[START TEXT SECTION]

Ejiofor’s quietly dignified performance, often only expressed through the smallest of facial gestures, is the anchor at the heart of this film which would be better defined as an endurance test rather than a viewing experience. Indeed, all performances are uniformly excellent, although the intense focus on Northup doesn’t allow the film to explore any other characters in as great a depth. The magnificent cinematography and bold imagery displays human capability for both great cruelty and goodness, and provides a necessary depiction of a time when slavery was seen unquestionably as an ordinary feature in everyday life.

10. Ida (Pawel Pawlikowski)10267842_gal
A young orphaned nun Anna (Agata Trzebuchowska) in 1960s Poland is advised to visit her aunt, her last living relative, before taking her vows. Her aunt Wanda (Agata Kulesza) is an alcoholic judge who tried many anti-Communists for Poland’s Stalinist regime, and together the two women travel to their home village to discover what happened to their family.

[END TEXT SECTION]

▶ [THINGS TO DO]:
1 - Answer these questions using the film review:
(a) Whose performance is called the anchor at the heart of the first film discussed?
(b) What is the name of the young orphaned nun?
(c) What is Wanda's occupation?
2 - Write out the part of the film review starting with "10. Ida (Pawel Pawlikowski)10267842_gal" and going on through "to their family.".
The lines after this point have no connection to the film review.

[START SOURCE EXCERPT]

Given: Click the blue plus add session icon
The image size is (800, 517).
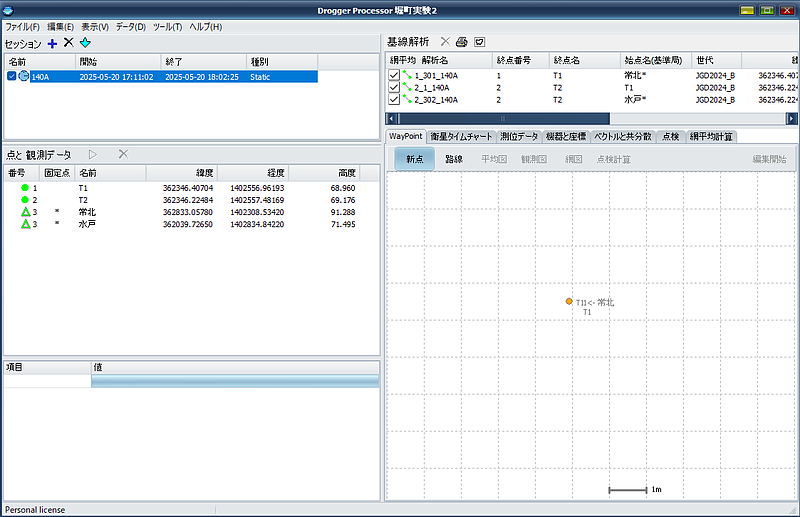Looking at the screenshot, I should coord(52,43).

[END SOURCE EXCERPT]

▶ [ANSWERS FOR THE TASKS]:
1 -
(a) Ejiofor's
(b) Anna
(c) A judge

2 -
10. Ida (Pawel Pawlikowski)10267842_gal
A young orphaned nun Anna (Agata Trzebuchowska) in 1960s Poland is advised to visit her aunt, her last living relative, before taking her vows. Her aunt Wanda (Agata Kulesza) is an alcoholic judge who tried many anti-Communists for Poland’s Stalinist regime, and together the two women travel to their home village to discover what happened to their family.